There are many people who can ask questions and get answers by analysing a set of numbers or by interviewing the users of a product. There are fewer people who know what the right questions are that will deliver a deeper level of actionable insight.
I recently read a book called ‘Everybody lies’ by Seth Stephens-Davidowitz. Most of it is a fascinating insight into what lessons can be learned from a really intelligent analysis of Google searches. The contention is that whilst people modify their answers in interviews and on questionnaires to put themselves in a good light they tell the truth in their Google searches. Here’s a quote:-
Early in the primaries, Nate Silver famously claimed that there was virtually no chance that Trump would win. As the primaries progressed and it became increasingly clear that Trump had widespread support, Silver decided to look at the data to see if he could understand what was going on. How could Trump possibly be doing so well? Silver noticed that the areas where Trump performed best made for an odd map. Trump performed well in parts of the Northeast and industrial Midwest, as well as the South. He performed notably worse out West. Silver looked for variables to try to explain this map. Was it unemployment? Was it religion? Was it gun ownership? Was it rates of immigration? Was it opposition to Obama? Silver found that the single factor that best correlated with Donald Trump’s support in the Republican primaries was that measure I had discovered four years earlier. Areas that supported Trump in the largest numbers were those that made the most Google searches for “nigger.”

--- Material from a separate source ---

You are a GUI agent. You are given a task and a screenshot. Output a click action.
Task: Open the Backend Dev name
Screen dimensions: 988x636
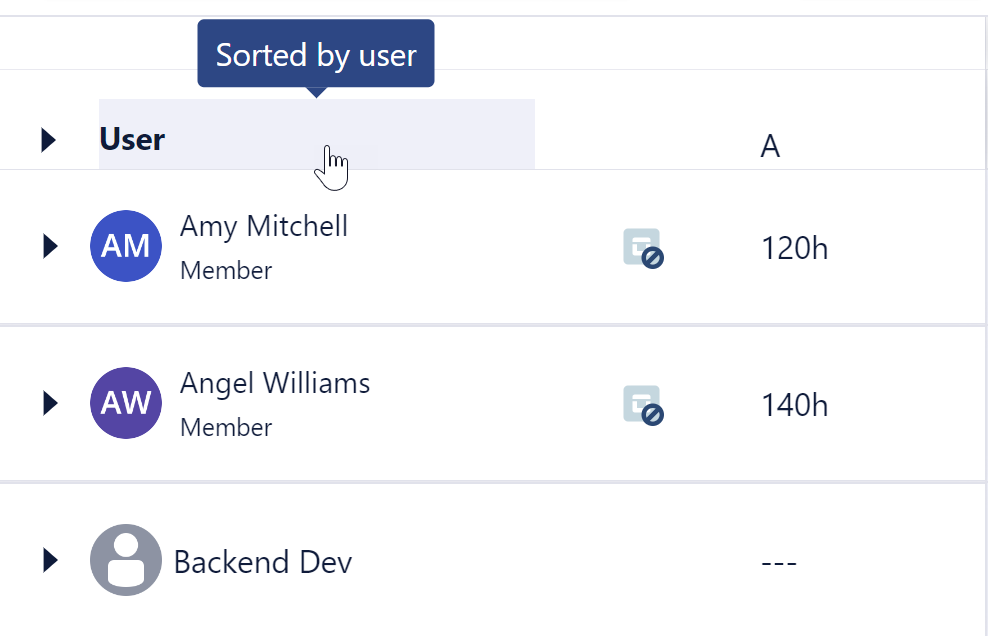[x=263, y=562]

If someone is racist, likes extreme porn, wants to find out how to make a bomb etc they often won’t be keen to immediately disclose these things to the first researcher who asks them – but they will be honest in their Google search and that dataset can be mined. By looking at searches on ‘where to vote’ or ‘how to vote’ a more accurate prediction was made of voter turnout in specific geographies. In areas in the US where abortion has become harder to access there is a spike in searches for how to do your own abortion.
Here’s a Guardian article on the book
One thing that’s clear from the book is that the insights didn’t just leap out from the massive dataset. Asking the right questions was critical.

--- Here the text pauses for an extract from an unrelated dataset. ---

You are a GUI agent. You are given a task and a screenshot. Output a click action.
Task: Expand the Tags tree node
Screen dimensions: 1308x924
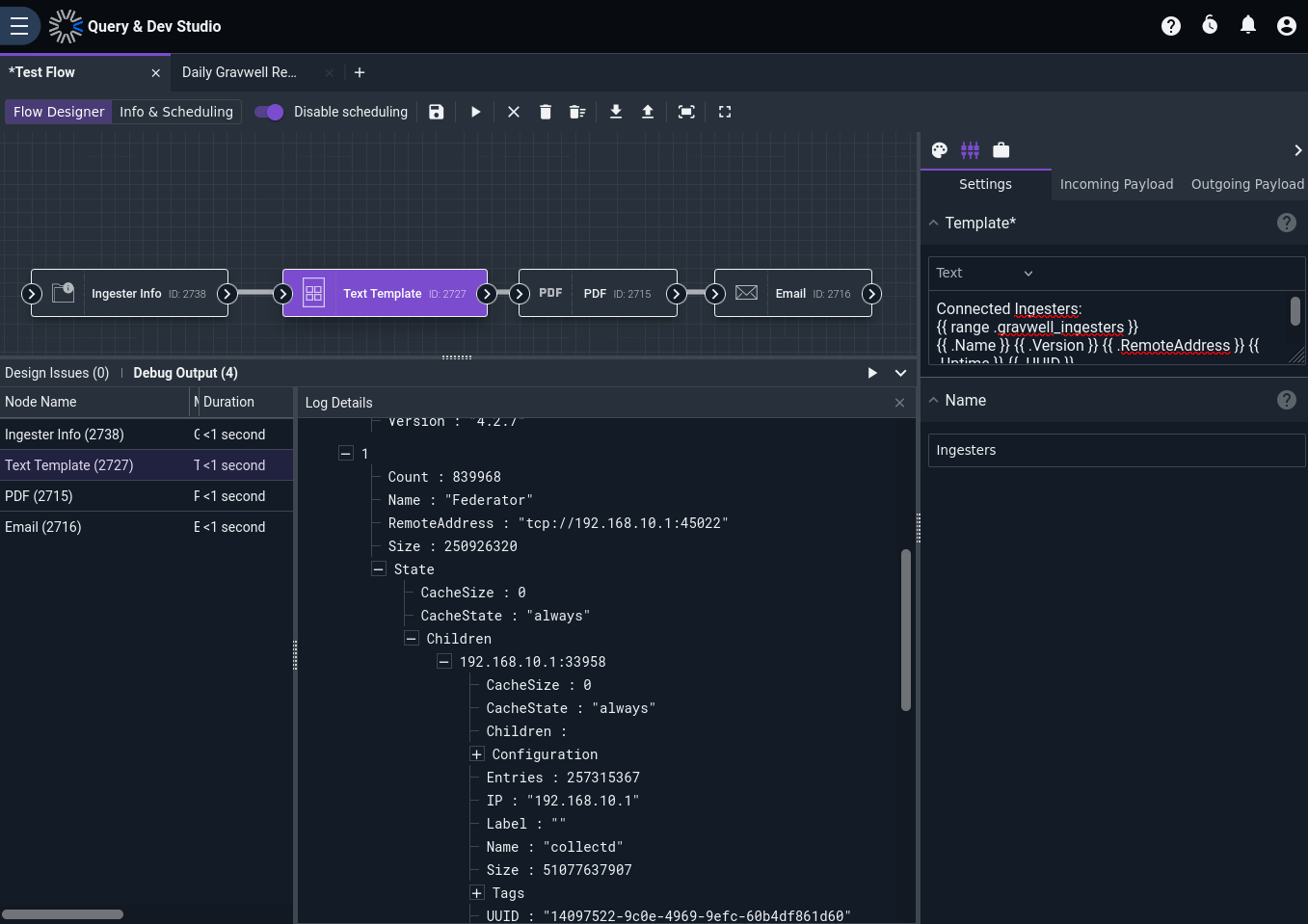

In business I’ve met many excellent competent data analysts who can churn out impressive charts at a great rate. Many of those charts have been completely useless in business terms. If you find someone who understands the business well enough to be able to churn out meaningful in-depth insights then you need to keep them.
Whilst A/B tests are often valuable they are by definition binary. Does the blue or the green button work best? What if a red one would be better? Multivariate testing lets you try multiple variables at the same time but then you need more time and volume to reach statistical significance. So knowing enough to ask the right question in the first place based on previous knowledge and experience can make a difference.
One of the difficulties I find with A/B tests is that everything except the variables being tested tend to be averaged in the analysis. Maybe the test shows that the blue button works best, but hidden in the data is the fact that blue works best with frequent users and green works best with infrequent users. I recall a test done many years ago by a bank who found (once they looked) that the effective colour was different in the morning from the evening. Again, these things won’t just jump out from the data – someone has to think to ask the question.
This doesn’t just apply to data. I’ve written a previous blog post on common errors in survey design. I recall one time as well when we were interviewing customers in Germany on the design of the flight selling system on ba.com. One interviewee was indicating that he thought that design A was better for a particular page than design B. My colleagues seemed to take this at face value but I wasn’t convinced – there was something that wasn’t right. In my view it was obvious that B was better and I thought that we just weren’t asking the right questions. At the end of the interview I went in to follow up. Did he prefer A or B? A was the answer. Which was better? A was the answer. Which one should we implement? A was the answer. Which one was easier to use. B! It turned out that B was easier to use but he liked the look of A. So the action resulting that we nearly didn’t get was to maintain the usability of B and combine it with the visual appeal of A. It may seem obvious in retrospect but it was a good lesson in being clear about the difference between someone ‘liking’ a design (which really doesn’t mean much), or preferring the colours, or finding one easier to use etc. What question is it that you actually want an answer to?
There is currently a debate raging on whether screen time – and how much of it – has adverse effects on children. More data is being brought to bear over the many opinions that are freely available, yet there is still no consensus. The Oxford Internet Institute has recently released a study that found that screen time had little impact on ‘teen well-being’. And the World Health Organisation came out with a report that children under two should have no sedentary screen time at all. As The Verge points out though …the guidelines are less about the risks of screen time itself, and more about the advantages of spending time doing pretty much anything else.
In a recent edition of the BBCs Tech Tent podcast the most intelligent comment I heard from a guest on the show in relation to this issue is ‘I’m not sure we’ve asked the right questions yet.’